Forced To Wait: District Courts Grapple With Supreme Court’s Copyright Registration Ruling

Only a scant four months has passed since the Supreme Court dropped the neutron bomb known as Fourth Estate Public Benefit Corp. v. Wall-Street.com, LLC. In its immediate wake, a multitude of pending copyright actions were thrown into a state of flux and uncertainty. And accused infringers wasted no time in seizing on the holding as a basis to ask the court to throw out otherwise meritorious copyright infringement claims. The courts tasked with reviewing the requests had no choice but to comply, delaying justice and resolution each time.

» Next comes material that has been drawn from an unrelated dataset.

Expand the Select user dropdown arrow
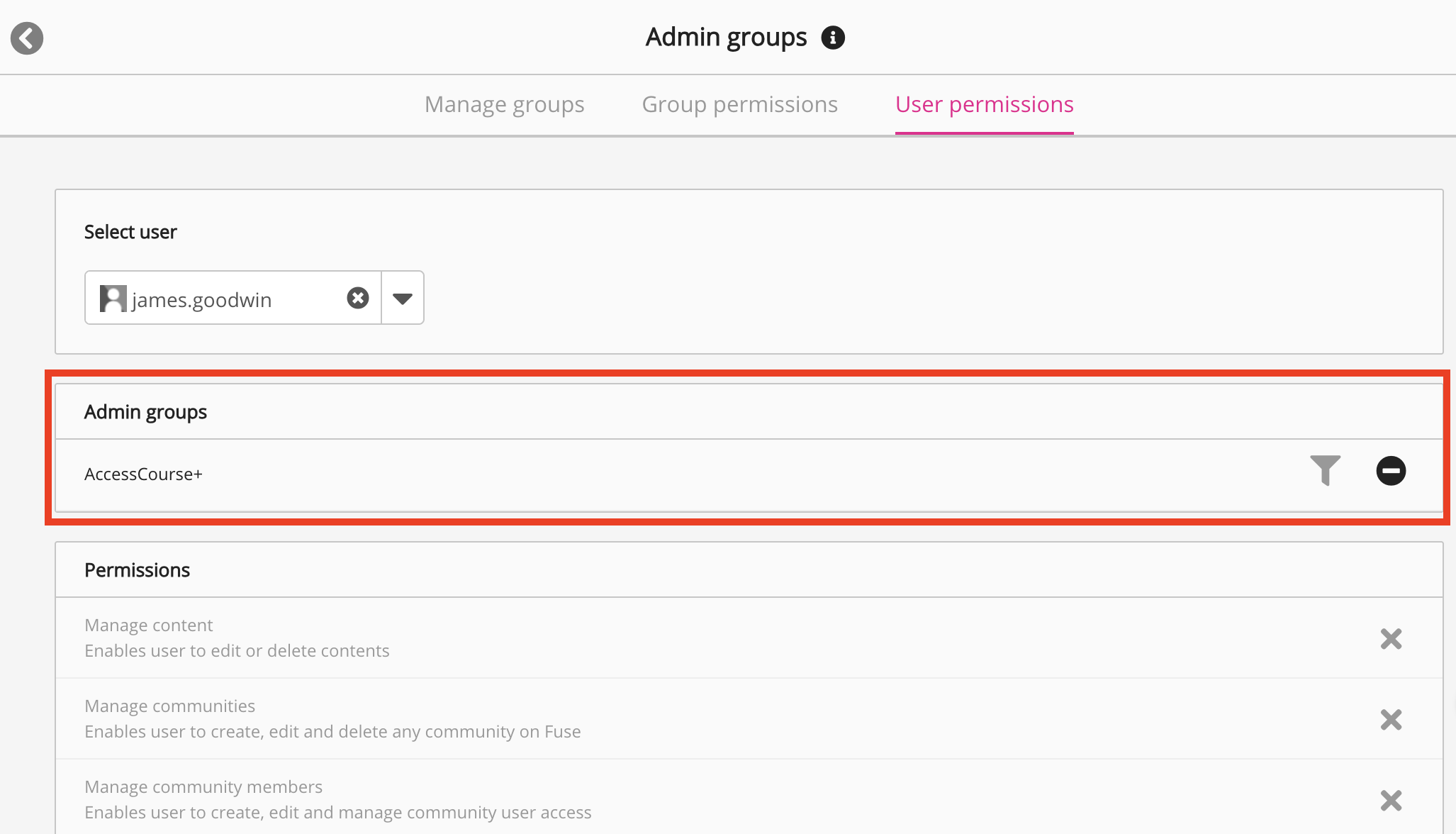 tap(403, 299)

Affected artists and copyright holders (remember not to conflate copyright with copyright registration, a copyright exists upon fixation and is unaffected by registration) have been forced to sit on their hands and anxiously await the Copyright Office taking action on their applications. The Copyright Office, swaying under the burden of an application onslaught, has done well to decrease response time, but the wait is still months and months. And those artists who do not have the luxury of time, due to statute of limitation issues or other concerns, have been forced to pony up $800 on top of the normal application fee, which for many artists is no small feat. In exchange for this hefty sum, the Copyright Office will stamp and return their one-page copyright form in a few weeks instead of many months.

And even when the Copyright Office has acted and approved the registration for the work at issue in a particular case, accused infringers are still attempting to exploit Fourth Estate — or as the copyright litigators in our office call it, “Forced To Wait” — in an attempt to delay, or increase the expense of, the litigation.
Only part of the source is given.